The history of European missionary endeavour in the Pacific contains no more adventurous story than that of the first Roman Catholic Bishop in New Zealand, the Right Rev. Jean Baptiste Francois Pompallier, Vicar Apostolic of Western Oceania. The great Bishop's early work in this country was more difficult than that of the famous first Selwyn, inasmuch as he was confronted with the task of beginning the propaganda of his faith in New Zealand, whereas the English Church missionaries had opened their crusade in Maori Land more than a quarter of a century before their first Bishop arrived to take charge. Pompallier, moreover, had cruised from island to island in the South Pacific under circumstances of peril before he set foot on New Zealand's shores. Later he, like Selwyn, voyaged in dangerous seas in pursuance of his missionary work. In this article the life and efforts of the pioneer of his faith in this country are sketched, with particular reference to the long and difficult journeys which were necessary in those days of missionary beginnings in these little-known and primitive lands.

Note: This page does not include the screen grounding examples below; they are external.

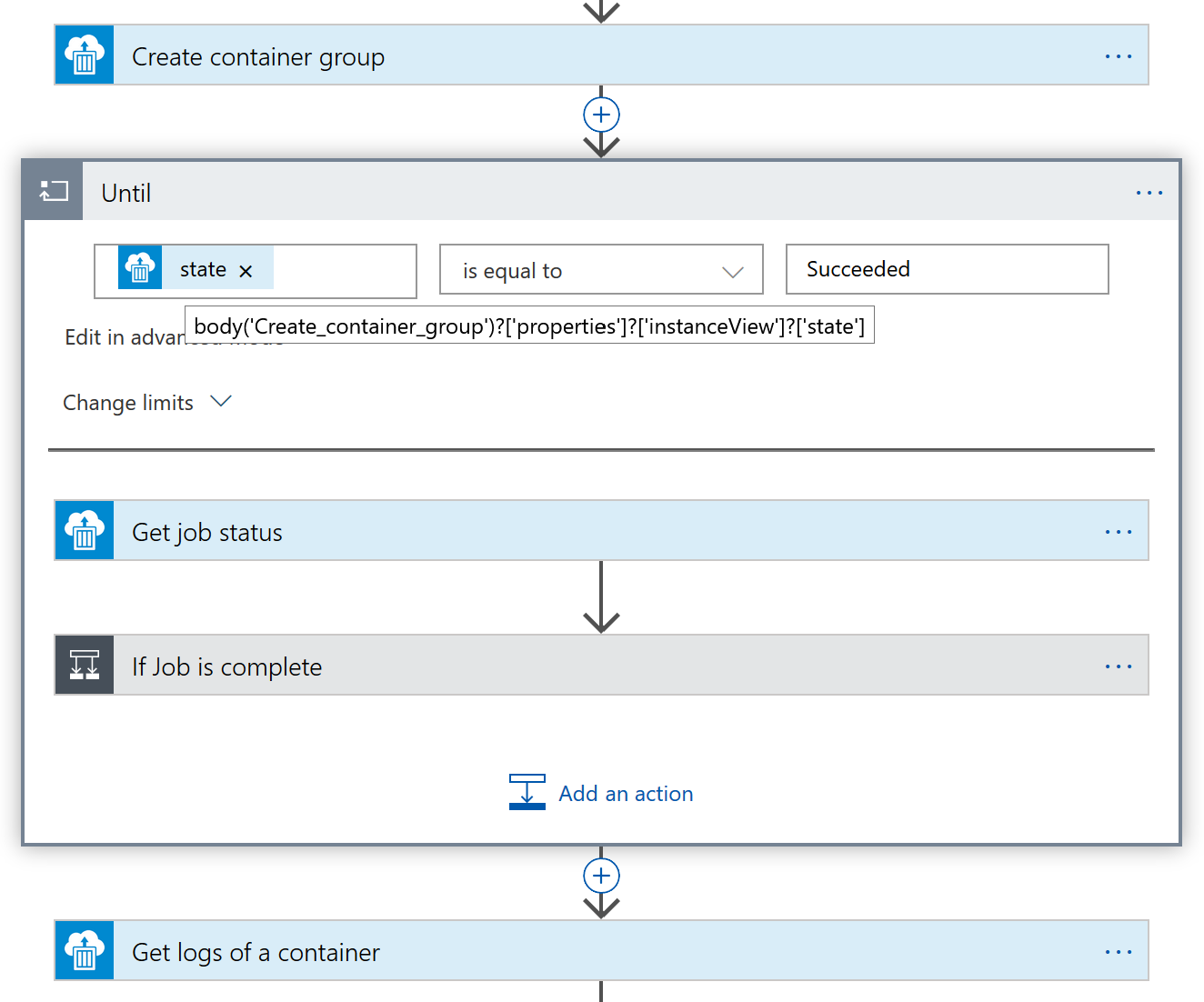Click the plus button below the Until loop
Screen dimensions: 1204x1002
601,876
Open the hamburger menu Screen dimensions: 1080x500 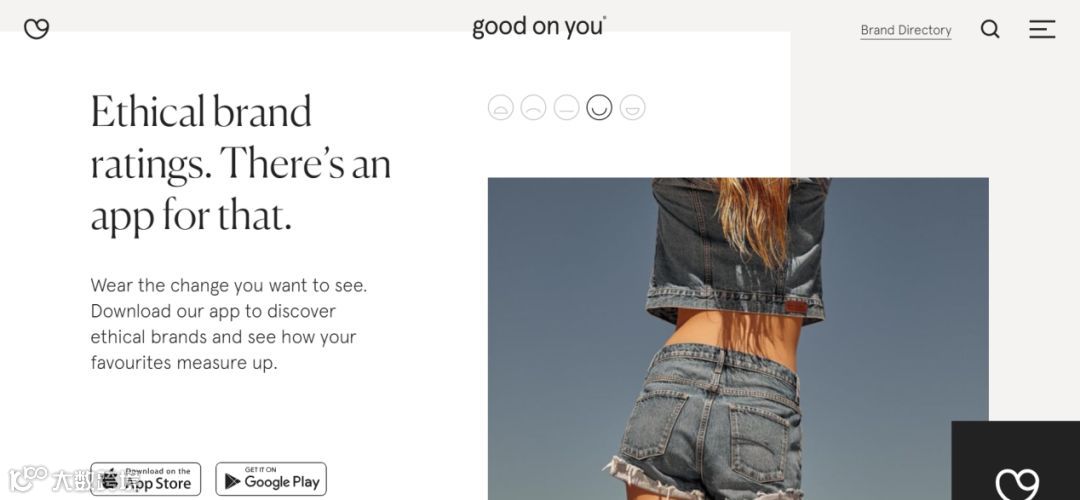point(1042,29)
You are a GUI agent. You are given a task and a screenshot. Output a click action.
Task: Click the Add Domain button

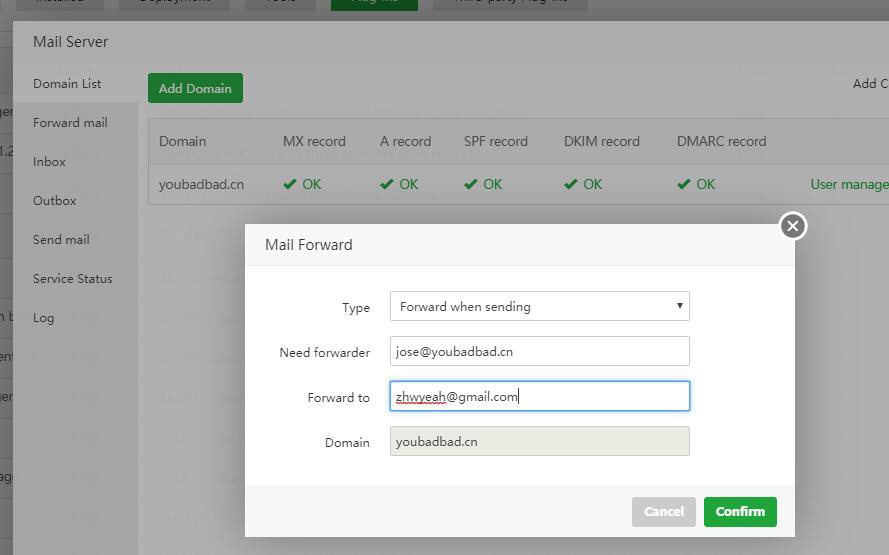click(x=195, y=88)
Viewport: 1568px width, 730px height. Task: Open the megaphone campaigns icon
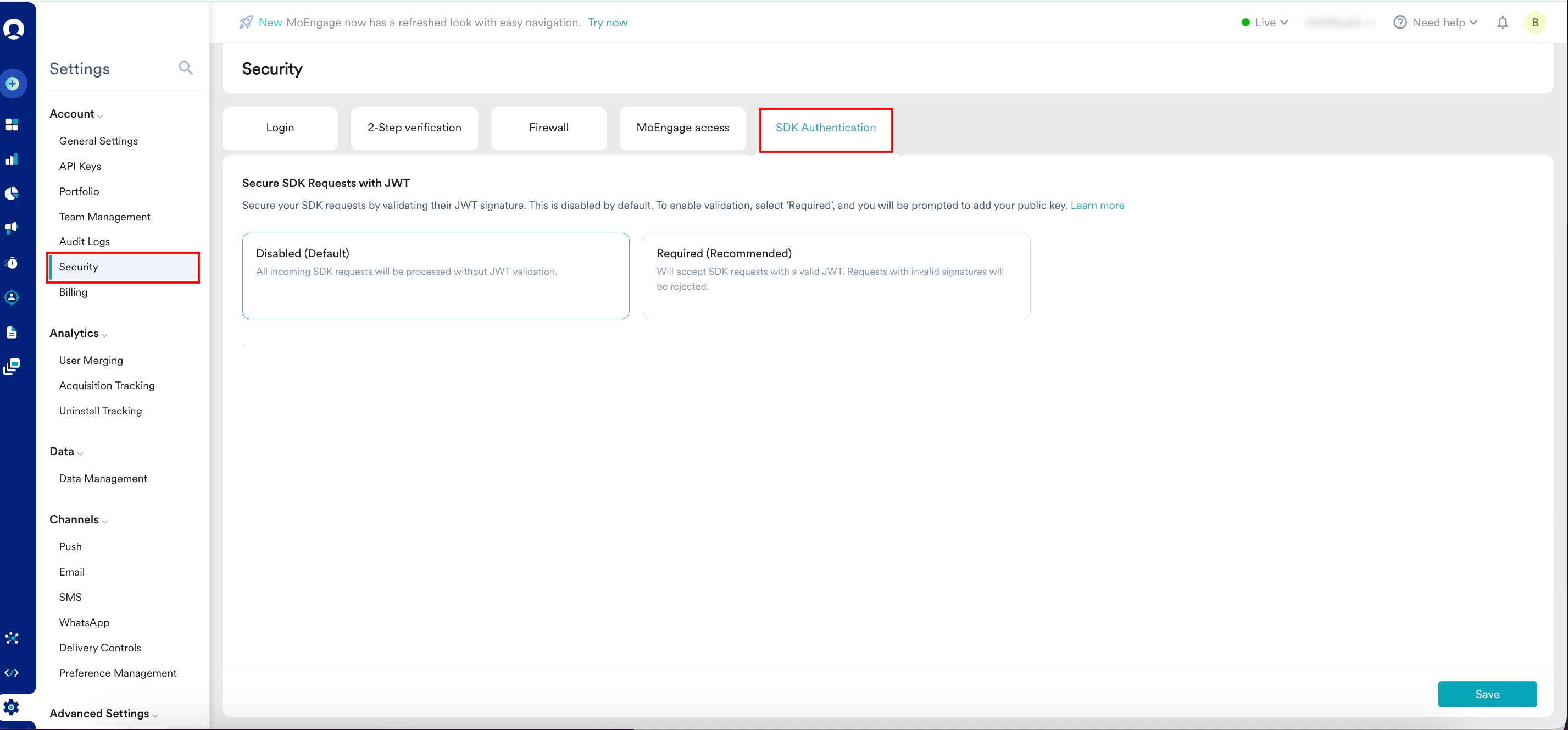(x=12, y=228)
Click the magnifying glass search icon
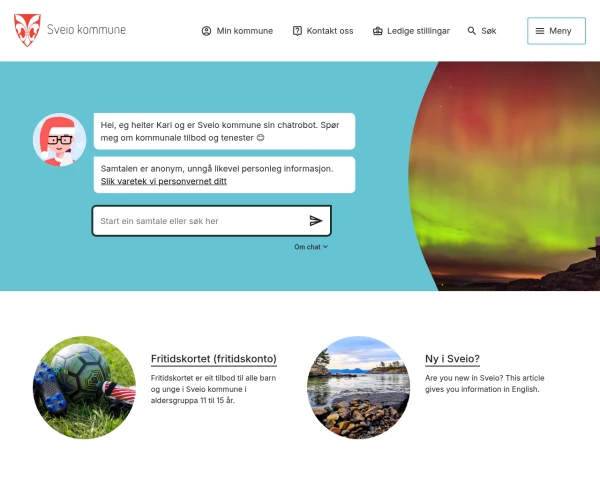Image resolution: width=600 pixels, height=480 pixels. 472,31
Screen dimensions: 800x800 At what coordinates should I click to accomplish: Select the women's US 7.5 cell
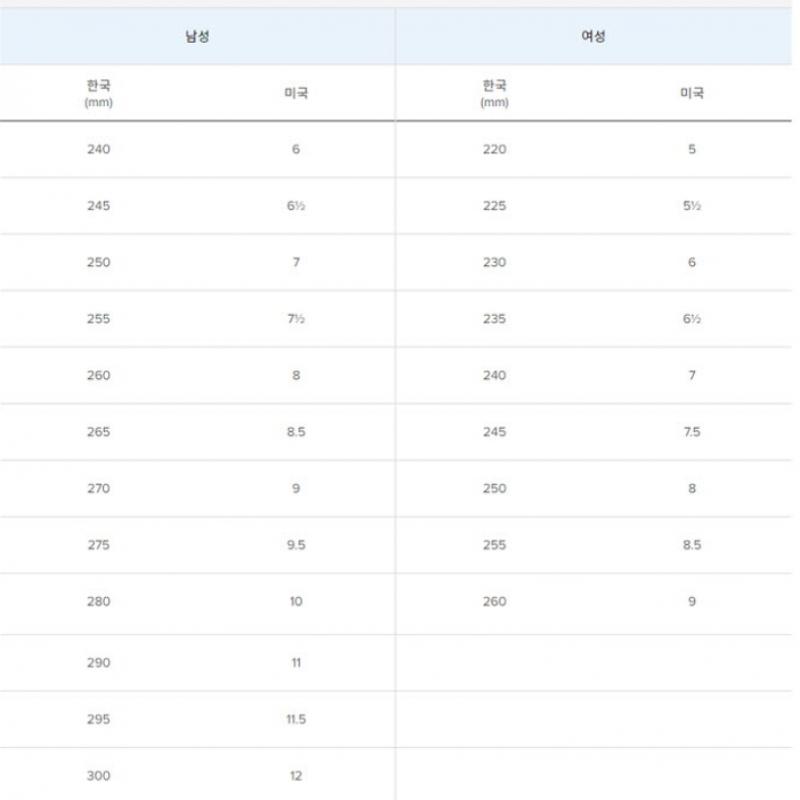click(x=692, y=432)
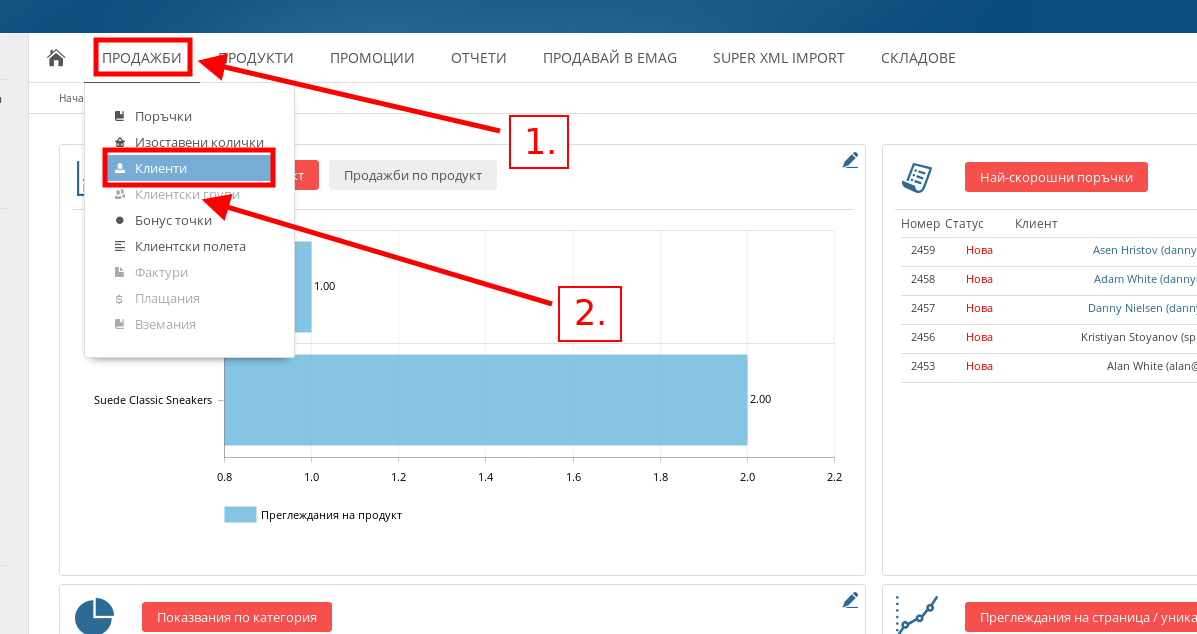
Task: Select Клиентски полета in dropdown
Action: tap(190, 247)
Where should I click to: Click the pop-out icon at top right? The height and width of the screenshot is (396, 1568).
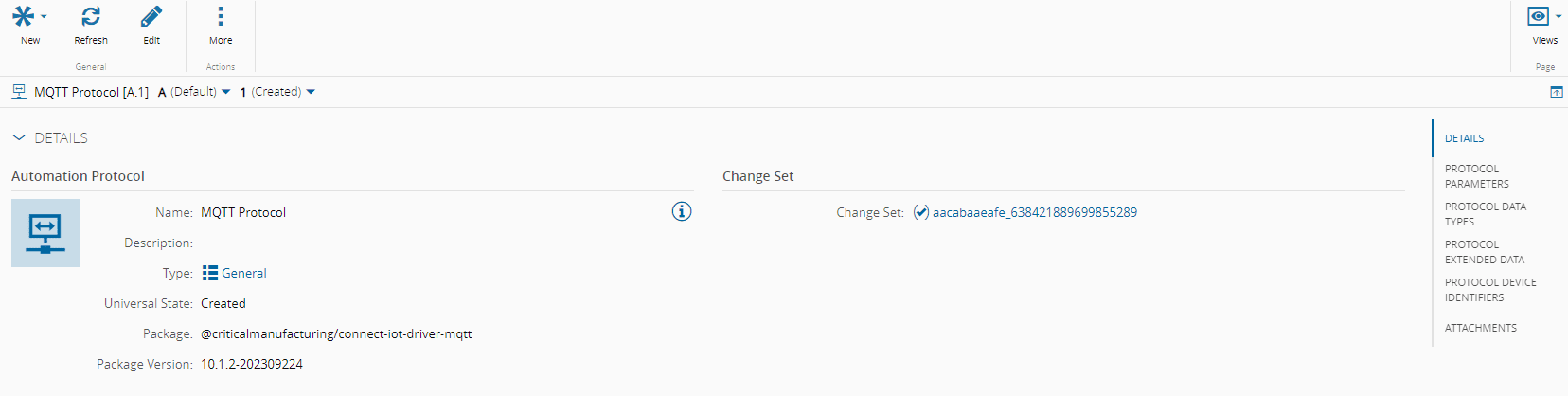click(x=1557, y=92)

Bishop Pompallier (From an early portrait.)

Bishop Pompallier (From an early portrait.)

JeanBaptiste Francois Pompallier was born at Lyons, France, in 1802. His family wished him to become a soldier, but his inclinations were otherwise. His early desire was to become a Jesuit, but from this he was dissuaded by the Archbishop of Paris. However, following his religious bent, he took Orders as a secular priest, and became one of the founders of the Marist Congregation, which took its rise among a few secular priests in the dioceses of Lyons and Bellay. He became novice-master of the Order, and three hundred novices passed through his hands. On June 30, 1836, when he was consecrated at Rome Bishop of Maronée and first Vicar-Apostolic of Western Oceania, the infant society of which he was so prominent a member came under the notice of the Vatican, and he obtained a brief authorising the creation of the new Society of Mary, which had for its special object the evangelisation of the islands of the Pacific.